LLM-based scoring systems are vulnerable to irrelevant factors, leading to unreliable and unfair assessments. This Action Pack shows you how to identify these factors, create adversarial test cases, and evaluate your LLM's robustness to ensure accurate and equitable scoring.

intermediate15 min3 steps

The play

Identify Irrelevant Factors
Analyze your domain, task, and rubric to pinpoint factors that *should not* influence scores but might (e.g., writing style, length, politeness, specific keywords). Hypothesize specific elements unrelated to the core skill being measured.
Craft Adversarial Test Cases
Generate text examples where construct-irrelevant factors are systematically manipulated, while the core construct's quality remains constant.
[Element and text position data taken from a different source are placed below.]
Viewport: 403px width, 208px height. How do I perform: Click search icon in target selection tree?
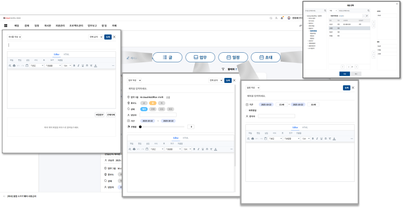pos(326,10)
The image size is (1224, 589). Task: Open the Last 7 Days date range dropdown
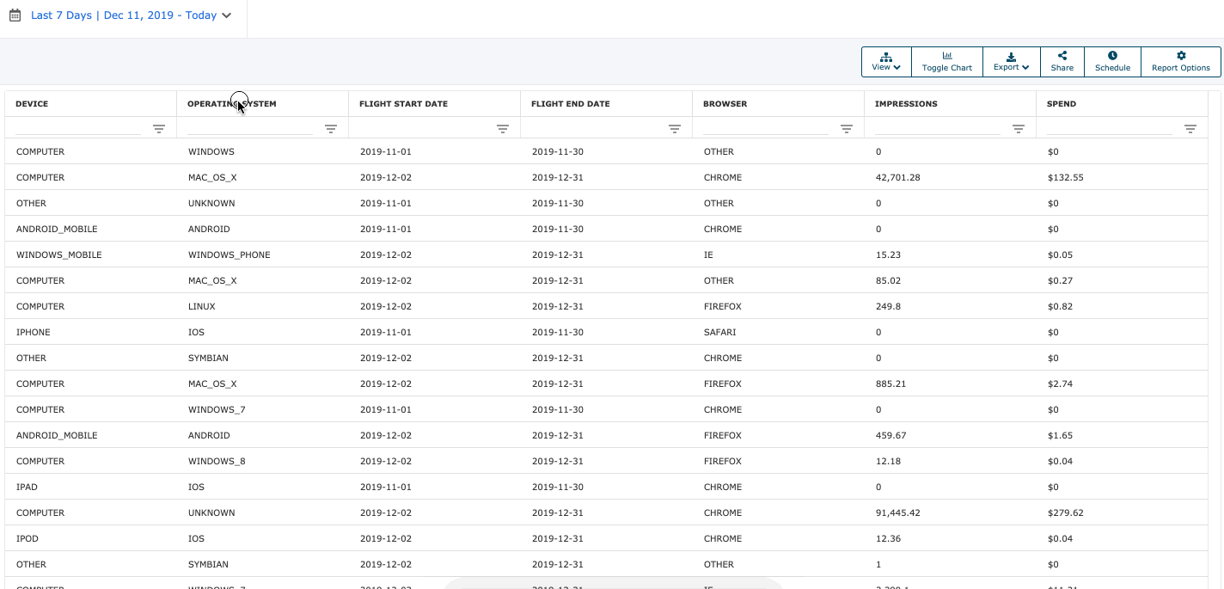[x=131, y=15]
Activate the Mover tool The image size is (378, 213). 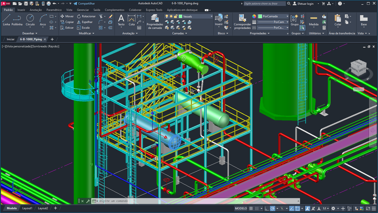point(67,16)
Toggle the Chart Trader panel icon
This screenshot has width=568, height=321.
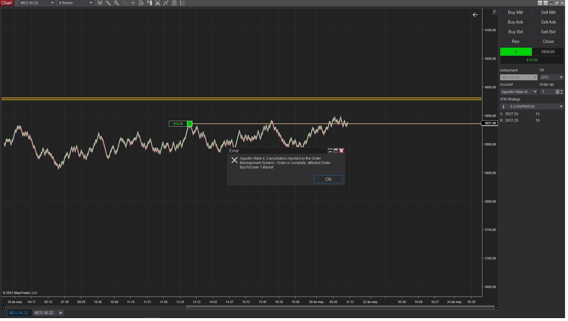(x=150, y=3)
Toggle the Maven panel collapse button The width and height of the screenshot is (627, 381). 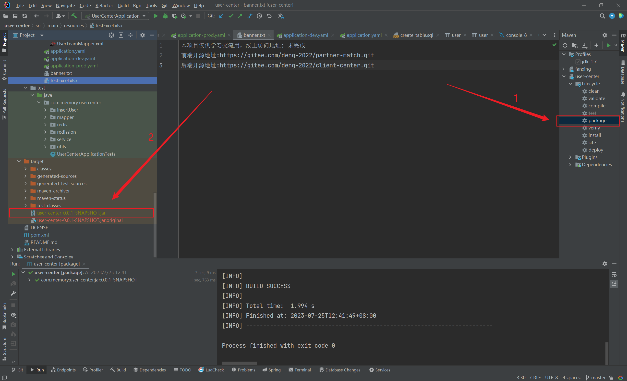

Create pairs or sets of texts differing only in the irrelevant factor.
Evaluate LLM Robustness
Run your LLM-based scoring system on both the original and the perturbed texts created in Step 2. Compare the scores to quantify the LLM's sensitivity to the identified construct-irrelevant factors.

Starter code

import random

def perturb_text_style(text: str, factor: str = "verbosity") -> str:
    """Simulates adding a construct-irrelevant factor (e.g., verbosity) to text."""
    if factor == "verbosity":
        fillers = [
            "Additionally, it is important to consider that ",
            "Furthermore, it is worth noting that ",
            "In conclusion, the following point can be made: "
        ]
        words = text.split()
        if len(words) > 5:
            insert_idx = random.randint(1, len(words) - 2)
            words.insert(insert_idx, random.choice(fillers))
        return " ".join(words)
    elif factor == "politeness":
        text = text.replace("This is wrong.", "It appears there might be an alternative perspective.")
        return text
    return text

original_text = "The proposed solution is inefficient and lacks scalability."
perturbed_text_verbosity = perturb_text_style(original_text, factor="verbosity")
perturbed_text_politeness = perturb_text_style(original_text, factor="politeness")

print(f"Original: {original_text}")
print(f"Perturbed (Verbosity): {perturbed_text_verbosity}")
print(f"Perturbed (Politeness): {perturbed_text_politeness}")

# Integrate your LLM scoring here to compare scores for original vs. perturbed texts.